Enable private connectivity using AWS PrivateLink
This page provides a general overview of PrivateLink at Databricks and includes configuration steps to enable back-end private connectivity.
- To enable front-end private connectivity to Databricks, see Configure private connectivity to Databricks.
- To use the REST API, see the Private Access Settings API reference.
Private connectivity overview
PrivateLink enables secure, private connectivity from your AWS VPCs and on-premises networks to AWS services, ensuring that your traffic remains isolated from the public internet. This capability is designed to help organizations address security and compliance requirements by enabling end-to-end private networking and minimizing the risk of data exfiltration.
You can enable either front-end or back-end PrivateLink connections independently, or both, depending on your security and compliance requirements. You can also enforce private connectivity for the workspace, causing Databricks to reject all public network connections automatically.
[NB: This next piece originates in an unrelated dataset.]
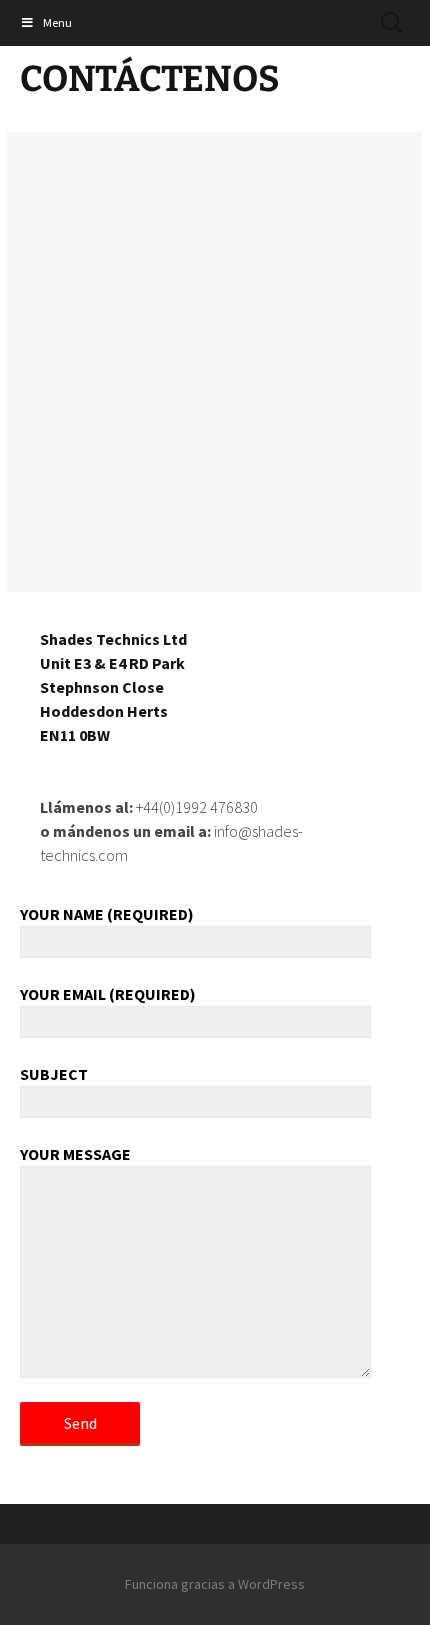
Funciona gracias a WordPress (215, 1584)
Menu (57, 22)
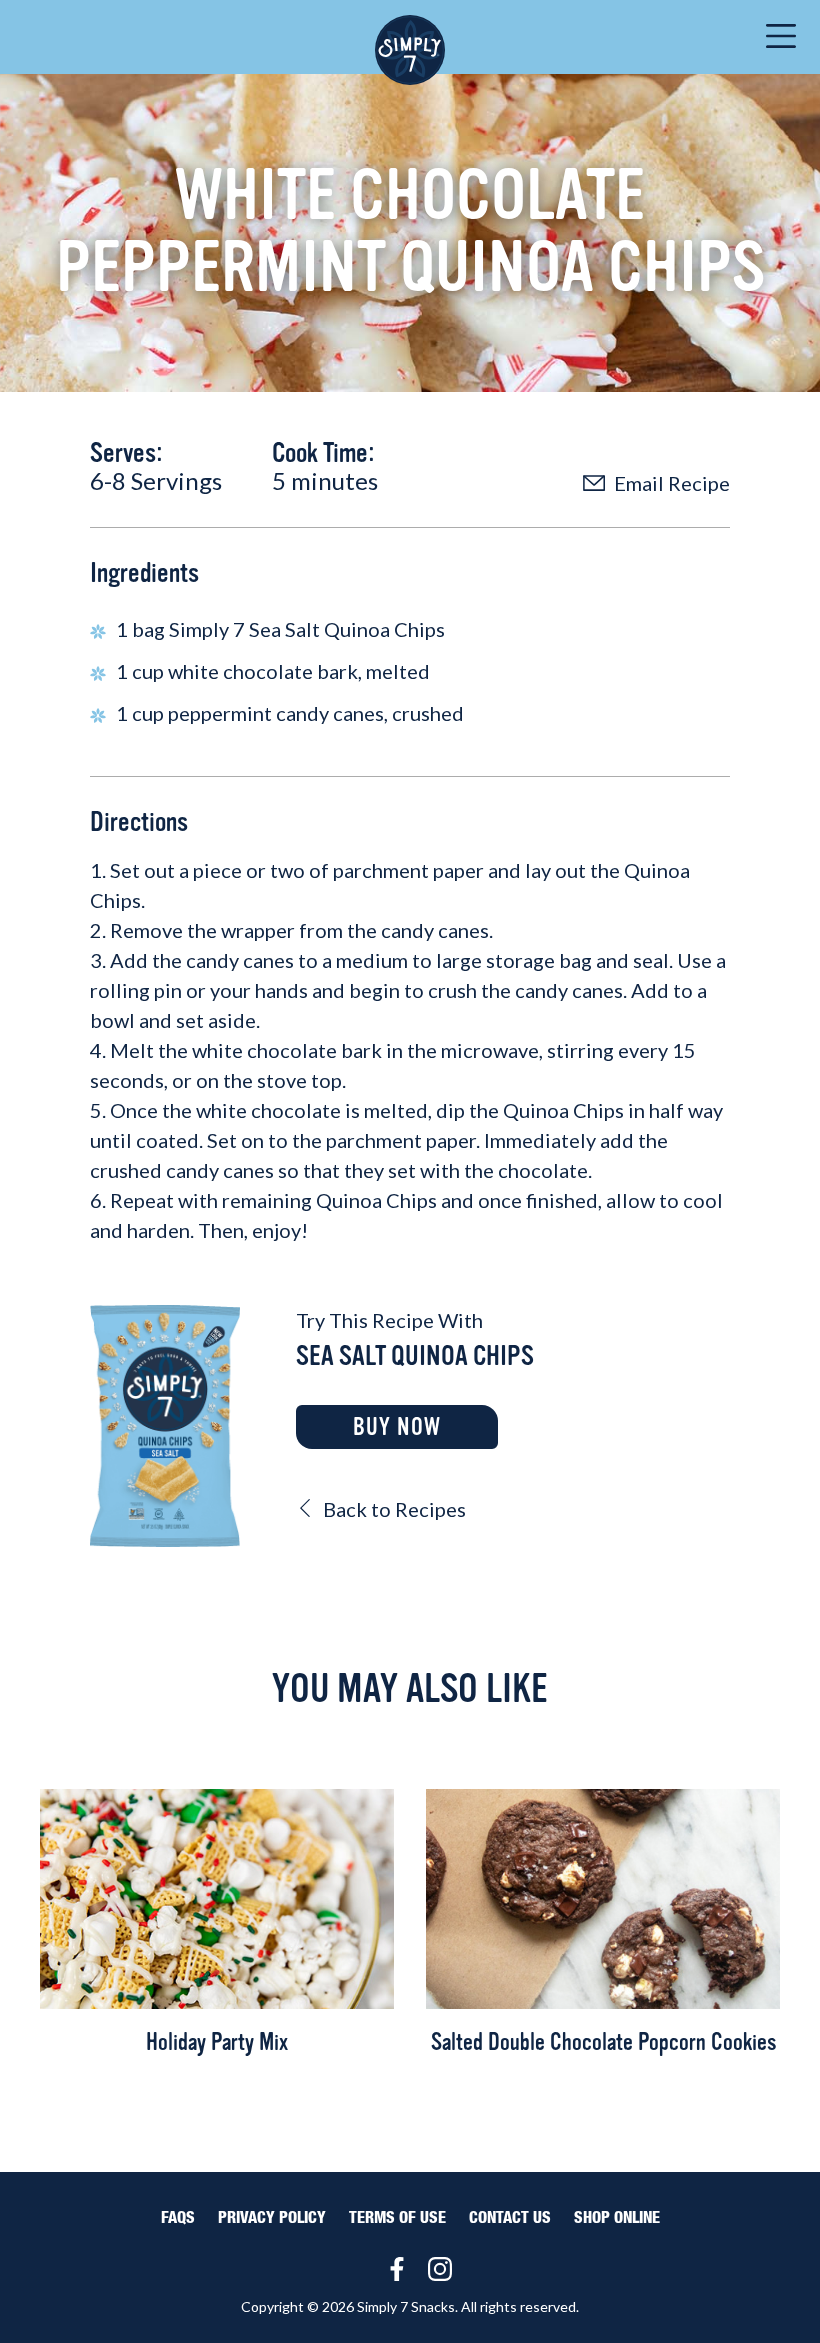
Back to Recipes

This combined approach delivers comprehensive network isolation, reducing your attack surface and supporting compliance for sensitive workloads.
With PrivateLink you can:
- Block data access from unauthorized networks or the public internet when using the Databricks web application or APIs.
- Significantly lower the risk of data exfiltration by restricting network exposure to approved private endpoints only.
In order to deploy PrivateLink, you must:
- Create specific Databricks configuration objects and update existing configurations with new fields to define private access settings and permitted VPC endpoints.
- Choose whether to implement either or both connection types, with optional enforcement for complete network isolation.
Enable back-end PrivateLink for your workspace
Back-end PrivateLink (classic compute to control plane) connects Databricks classic compute resources in a customer VPC to workspace core services. Clusters connect to the control plane for Databricks REST APIs and secure cluster connectivity relay. The following guide includes some configuration steps you can perform using the Databricks account console or the API.
Requirements
- Your Databricks account is on the Enterprise pricing tier.
- Your Databricks workspace must use a customer-managed VPC. You cannot convert an existing workspace from a Databricks-managed VPC to a customer-managed VPC. See Configure a customer-managed VPC. Y
- Your Databricks workspace must use secure cluster connectivity. To add back-end PrivateLink to an older workspace that does not use secure cluster connectivity, contact your Databricks account team.
- You must have all necessary AWS permissions to set up a Databricks workspace and to create new VPC endpoints for your workspace.
- To establish a front-end PrivateLink connection for accessing the workspace from your on-premises network, connect your on-premises network to an AWS VPC using Direct Connect or VPN.
- Allow network traffic from all relevant address spaces within your local network to connect to your VPC endpoint using TCP port 443.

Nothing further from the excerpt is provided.